If you want to execute commands on another session ad-hoc, you can prefix it with the session id: @1 uname -a will execute the uname -a command on session ID 1.

Depending on the transport and target, the time between sending a command and retrieving the result will vary widely. In TrainSH this is called the "ping", which measures the minimum overhead/latency for the session. It varies massively between Train plugins and is not only related to the network distance, but also to the way of command execution - which might involve a number of HTTPS requests or the time to invoke a remote shell (examples: AWS SSM and VSphere GOM transports).

Under the Hood

As Train is headless/stateless system, there will be various pre- and postfixed commands to make your life easier. This means that any state-related commands like changing the current directory or modification of environment variables would be unavailable for the next command - as it technically is a separate shell.
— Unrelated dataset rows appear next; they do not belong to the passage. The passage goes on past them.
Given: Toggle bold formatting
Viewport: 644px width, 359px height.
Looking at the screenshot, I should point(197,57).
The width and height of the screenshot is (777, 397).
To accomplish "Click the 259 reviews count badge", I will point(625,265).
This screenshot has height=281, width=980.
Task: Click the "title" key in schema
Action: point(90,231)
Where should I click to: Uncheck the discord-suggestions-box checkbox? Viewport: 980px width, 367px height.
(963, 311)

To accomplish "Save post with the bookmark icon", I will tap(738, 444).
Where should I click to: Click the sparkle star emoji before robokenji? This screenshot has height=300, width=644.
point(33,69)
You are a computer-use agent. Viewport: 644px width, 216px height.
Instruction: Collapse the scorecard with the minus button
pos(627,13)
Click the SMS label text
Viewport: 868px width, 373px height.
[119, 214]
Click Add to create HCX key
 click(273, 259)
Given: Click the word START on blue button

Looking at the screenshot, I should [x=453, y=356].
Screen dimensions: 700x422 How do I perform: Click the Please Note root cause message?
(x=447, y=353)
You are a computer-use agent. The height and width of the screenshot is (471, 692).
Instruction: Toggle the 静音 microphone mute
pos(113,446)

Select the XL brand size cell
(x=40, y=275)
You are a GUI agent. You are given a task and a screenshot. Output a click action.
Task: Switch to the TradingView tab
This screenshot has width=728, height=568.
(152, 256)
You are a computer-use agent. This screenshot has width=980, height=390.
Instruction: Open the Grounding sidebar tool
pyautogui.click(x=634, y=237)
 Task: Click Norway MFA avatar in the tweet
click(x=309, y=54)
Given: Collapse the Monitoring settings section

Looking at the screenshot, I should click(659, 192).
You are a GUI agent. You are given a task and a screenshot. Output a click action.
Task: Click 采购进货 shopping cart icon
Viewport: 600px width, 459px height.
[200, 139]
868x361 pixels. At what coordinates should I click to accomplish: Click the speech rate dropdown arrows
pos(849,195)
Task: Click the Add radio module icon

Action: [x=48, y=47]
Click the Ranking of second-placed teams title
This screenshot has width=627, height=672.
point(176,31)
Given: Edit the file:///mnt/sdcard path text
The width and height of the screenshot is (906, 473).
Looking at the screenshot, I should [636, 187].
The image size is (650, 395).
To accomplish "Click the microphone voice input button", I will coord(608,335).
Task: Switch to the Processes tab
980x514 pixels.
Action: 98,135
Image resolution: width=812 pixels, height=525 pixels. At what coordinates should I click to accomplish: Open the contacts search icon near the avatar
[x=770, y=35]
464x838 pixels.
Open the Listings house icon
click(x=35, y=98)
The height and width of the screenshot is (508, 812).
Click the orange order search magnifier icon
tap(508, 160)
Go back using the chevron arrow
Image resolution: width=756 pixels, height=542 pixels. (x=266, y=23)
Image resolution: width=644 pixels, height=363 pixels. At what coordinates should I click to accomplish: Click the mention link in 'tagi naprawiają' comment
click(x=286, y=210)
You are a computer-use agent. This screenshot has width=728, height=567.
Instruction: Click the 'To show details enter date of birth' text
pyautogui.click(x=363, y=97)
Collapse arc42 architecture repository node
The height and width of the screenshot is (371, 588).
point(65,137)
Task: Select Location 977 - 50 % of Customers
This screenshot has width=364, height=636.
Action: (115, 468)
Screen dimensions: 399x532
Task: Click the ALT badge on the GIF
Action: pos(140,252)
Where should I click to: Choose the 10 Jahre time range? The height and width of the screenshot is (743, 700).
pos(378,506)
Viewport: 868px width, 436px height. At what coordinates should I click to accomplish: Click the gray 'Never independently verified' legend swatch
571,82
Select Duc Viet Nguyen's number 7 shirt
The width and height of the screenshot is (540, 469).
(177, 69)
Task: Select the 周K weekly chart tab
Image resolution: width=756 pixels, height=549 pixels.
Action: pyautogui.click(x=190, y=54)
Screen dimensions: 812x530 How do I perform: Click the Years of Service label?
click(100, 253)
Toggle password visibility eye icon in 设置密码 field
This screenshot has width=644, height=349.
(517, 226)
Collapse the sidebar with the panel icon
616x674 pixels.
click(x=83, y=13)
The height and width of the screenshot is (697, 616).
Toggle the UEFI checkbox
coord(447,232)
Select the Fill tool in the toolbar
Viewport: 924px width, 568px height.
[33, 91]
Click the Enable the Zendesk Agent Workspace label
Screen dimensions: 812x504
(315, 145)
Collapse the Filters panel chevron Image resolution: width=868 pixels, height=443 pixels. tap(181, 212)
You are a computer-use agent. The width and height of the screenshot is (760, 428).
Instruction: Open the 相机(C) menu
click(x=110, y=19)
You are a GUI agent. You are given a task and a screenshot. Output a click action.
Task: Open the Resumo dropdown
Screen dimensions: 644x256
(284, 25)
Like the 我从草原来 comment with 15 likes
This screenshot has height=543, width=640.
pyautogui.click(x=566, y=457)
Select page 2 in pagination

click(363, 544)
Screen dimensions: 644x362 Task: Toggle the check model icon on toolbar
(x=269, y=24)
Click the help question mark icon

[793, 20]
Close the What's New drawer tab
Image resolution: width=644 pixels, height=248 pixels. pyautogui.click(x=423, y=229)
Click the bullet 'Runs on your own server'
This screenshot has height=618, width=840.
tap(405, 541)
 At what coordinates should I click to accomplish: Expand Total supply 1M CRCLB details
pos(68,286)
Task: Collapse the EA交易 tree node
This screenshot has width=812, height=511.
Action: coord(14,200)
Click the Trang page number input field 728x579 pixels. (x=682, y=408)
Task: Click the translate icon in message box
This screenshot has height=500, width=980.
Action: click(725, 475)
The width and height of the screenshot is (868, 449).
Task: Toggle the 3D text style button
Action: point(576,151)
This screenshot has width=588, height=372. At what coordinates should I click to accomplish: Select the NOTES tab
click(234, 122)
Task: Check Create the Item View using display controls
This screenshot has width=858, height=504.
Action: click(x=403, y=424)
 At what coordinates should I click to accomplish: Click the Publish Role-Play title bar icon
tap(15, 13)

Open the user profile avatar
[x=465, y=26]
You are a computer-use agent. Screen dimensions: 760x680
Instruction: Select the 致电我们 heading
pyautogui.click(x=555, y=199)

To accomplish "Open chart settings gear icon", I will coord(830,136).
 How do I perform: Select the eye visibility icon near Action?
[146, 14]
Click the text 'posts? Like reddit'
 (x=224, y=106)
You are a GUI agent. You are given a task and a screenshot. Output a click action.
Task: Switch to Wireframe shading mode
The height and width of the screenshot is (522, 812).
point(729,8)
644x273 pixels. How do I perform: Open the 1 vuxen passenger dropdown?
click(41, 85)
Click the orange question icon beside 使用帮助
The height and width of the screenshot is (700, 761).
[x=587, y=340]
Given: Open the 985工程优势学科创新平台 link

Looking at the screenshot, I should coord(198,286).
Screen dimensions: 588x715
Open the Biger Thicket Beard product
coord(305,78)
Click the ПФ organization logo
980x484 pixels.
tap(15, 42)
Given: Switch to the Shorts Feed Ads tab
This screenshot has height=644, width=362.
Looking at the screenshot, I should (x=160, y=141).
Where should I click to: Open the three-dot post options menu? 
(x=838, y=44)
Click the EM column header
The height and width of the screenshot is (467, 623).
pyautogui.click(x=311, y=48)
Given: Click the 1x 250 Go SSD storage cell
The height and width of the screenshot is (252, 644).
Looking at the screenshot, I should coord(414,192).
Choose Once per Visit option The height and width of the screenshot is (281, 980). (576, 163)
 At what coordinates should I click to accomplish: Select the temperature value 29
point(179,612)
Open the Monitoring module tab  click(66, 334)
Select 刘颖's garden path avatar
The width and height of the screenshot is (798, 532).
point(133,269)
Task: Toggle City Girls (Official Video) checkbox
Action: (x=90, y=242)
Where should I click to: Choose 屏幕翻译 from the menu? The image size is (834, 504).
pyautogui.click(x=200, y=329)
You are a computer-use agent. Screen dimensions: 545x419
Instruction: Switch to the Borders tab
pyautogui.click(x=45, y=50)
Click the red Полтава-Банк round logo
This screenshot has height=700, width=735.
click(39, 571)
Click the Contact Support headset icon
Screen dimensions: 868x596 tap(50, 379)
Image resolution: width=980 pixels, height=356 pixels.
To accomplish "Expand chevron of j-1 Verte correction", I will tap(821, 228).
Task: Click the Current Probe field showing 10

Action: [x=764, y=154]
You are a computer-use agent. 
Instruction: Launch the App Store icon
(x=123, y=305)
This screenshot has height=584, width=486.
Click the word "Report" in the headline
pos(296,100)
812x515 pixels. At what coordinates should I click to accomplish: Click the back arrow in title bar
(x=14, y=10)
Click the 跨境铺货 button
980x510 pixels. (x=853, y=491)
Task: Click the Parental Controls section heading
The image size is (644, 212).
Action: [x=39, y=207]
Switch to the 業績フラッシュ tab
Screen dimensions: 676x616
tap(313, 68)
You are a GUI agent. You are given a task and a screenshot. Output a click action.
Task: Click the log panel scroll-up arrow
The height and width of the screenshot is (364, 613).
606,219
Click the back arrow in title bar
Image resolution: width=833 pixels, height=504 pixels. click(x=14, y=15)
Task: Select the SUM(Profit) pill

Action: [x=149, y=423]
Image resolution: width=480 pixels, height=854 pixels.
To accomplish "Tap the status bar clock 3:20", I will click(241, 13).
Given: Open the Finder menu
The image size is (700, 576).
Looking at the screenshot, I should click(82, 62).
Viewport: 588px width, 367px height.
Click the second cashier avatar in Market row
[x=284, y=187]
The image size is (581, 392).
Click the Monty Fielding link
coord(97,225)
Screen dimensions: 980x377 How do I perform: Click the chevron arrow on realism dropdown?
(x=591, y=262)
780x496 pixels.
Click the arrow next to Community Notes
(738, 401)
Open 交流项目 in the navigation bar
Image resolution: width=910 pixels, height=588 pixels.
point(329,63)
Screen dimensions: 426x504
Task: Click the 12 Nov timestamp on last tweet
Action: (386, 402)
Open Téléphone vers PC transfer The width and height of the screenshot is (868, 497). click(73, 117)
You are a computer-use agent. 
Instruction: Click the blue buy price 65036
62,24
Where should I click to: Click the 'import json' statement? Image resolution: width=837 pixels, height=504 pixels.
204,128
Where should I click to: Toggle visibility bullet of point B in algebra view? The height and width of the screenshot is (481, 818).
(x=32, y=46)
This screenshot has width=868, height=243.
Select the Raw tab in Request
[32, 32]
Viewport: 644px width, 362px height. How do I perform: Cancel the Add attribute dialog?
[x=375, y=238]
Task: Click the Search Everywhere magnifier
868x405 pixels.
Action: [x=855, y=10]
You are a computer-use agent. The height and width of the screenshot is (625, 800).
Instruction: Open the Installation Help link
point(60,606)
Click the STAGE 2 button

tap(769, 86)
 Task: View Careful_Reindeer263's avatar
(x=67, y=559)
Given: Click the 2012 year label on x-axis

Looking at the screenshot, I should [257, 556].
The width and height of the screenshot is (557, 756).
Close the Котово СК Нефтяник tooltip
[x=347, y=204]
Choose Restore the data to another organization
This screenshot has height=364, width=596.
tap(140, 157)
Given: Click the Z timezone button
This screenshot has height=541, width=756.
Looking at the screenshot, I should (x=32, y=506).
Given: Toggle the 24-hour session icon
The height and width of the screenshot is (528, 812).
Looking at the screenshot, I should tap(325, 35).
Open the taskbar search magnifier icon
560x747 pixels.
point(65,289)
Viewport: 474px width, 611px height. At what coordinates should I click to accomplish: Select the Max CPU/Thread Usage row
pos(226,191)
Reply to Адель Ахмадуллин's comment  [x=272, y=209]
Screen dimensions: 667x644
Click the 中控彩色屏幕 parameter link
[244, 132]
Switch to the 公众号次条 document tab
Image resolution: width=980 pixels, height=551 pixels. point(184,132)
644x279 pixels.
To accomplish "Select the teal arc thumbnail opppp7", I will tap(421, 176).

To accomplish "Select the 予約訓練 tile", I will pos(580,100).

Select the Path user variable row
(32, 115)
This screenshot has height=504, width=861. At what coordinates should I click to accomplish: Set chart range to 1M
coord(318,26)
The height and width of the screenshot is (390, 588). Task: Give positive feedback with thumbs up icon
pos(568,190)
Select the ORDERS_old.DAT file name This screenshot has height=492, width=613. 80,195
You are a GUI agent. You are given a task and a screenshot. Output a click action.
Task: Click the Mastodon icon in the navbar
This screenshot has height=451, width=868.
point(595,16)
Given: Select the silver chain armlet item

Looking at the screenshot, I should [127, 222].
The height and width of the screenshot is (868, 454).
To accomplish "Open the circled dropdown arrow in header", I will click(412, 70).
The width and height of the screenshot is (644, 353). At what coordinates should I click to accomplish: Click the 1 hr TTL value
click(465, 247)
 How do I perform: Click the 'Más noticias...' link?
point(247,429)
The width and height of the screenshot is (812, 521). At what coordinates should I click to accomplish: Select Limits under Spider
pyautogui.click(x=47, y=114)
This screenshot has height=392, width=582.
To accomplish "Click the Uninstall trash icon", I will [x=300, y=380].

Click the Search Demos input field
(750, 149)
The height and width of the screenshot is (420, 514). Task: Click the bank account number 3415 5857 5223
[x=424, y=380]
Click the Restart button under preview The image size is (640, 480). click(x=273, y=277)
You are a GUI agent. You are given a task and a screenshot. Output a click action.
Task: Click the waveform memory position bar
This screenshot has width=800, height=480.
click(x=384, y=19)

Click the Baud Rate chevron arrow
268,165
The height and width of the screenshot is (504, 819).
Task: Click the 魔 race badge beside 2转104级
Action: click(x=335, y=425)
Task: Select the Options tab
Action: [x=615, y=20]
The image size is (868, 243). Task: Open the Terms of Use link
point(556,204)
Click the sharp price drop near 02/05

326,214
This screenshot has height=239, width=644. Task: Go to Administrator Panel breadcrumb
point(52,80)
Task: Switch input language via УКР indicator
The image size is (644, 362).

To make this easier, internal commands get attached to your input like this:

  • Prefix: Get remote hostname (discovery task, just on first execution)
  • Prefix: Set previous environment variables
  • Prefix: Set previous path
  • Command
  • Postfix: Retrieve and save exit code of command
  • Postfix: Retrieve and save new path
  • Postfix: Retrieve and save new environment variables

Output of commands gets separated by outputting a highly random string between, which should not result in false positives. If a false positive occurs for some reason, TrainSH will fail and output an error.

Target Detection

As providing target URLs to connect to can be tedious, TrainSH will detect targets to connect to via plugins. In these cases, trainsh connect does not need any parameters.

Environment Variables

This will check the TARGET environment variable for a URL and use it to connect. Only one target is allowed.

Test Kitchen Configuration

This will detect if the current directory has a Test Kitchen configuration and a created machine. If so, it will connect to the machine by parsing information in .kitchen/ and the kitchen configuration file.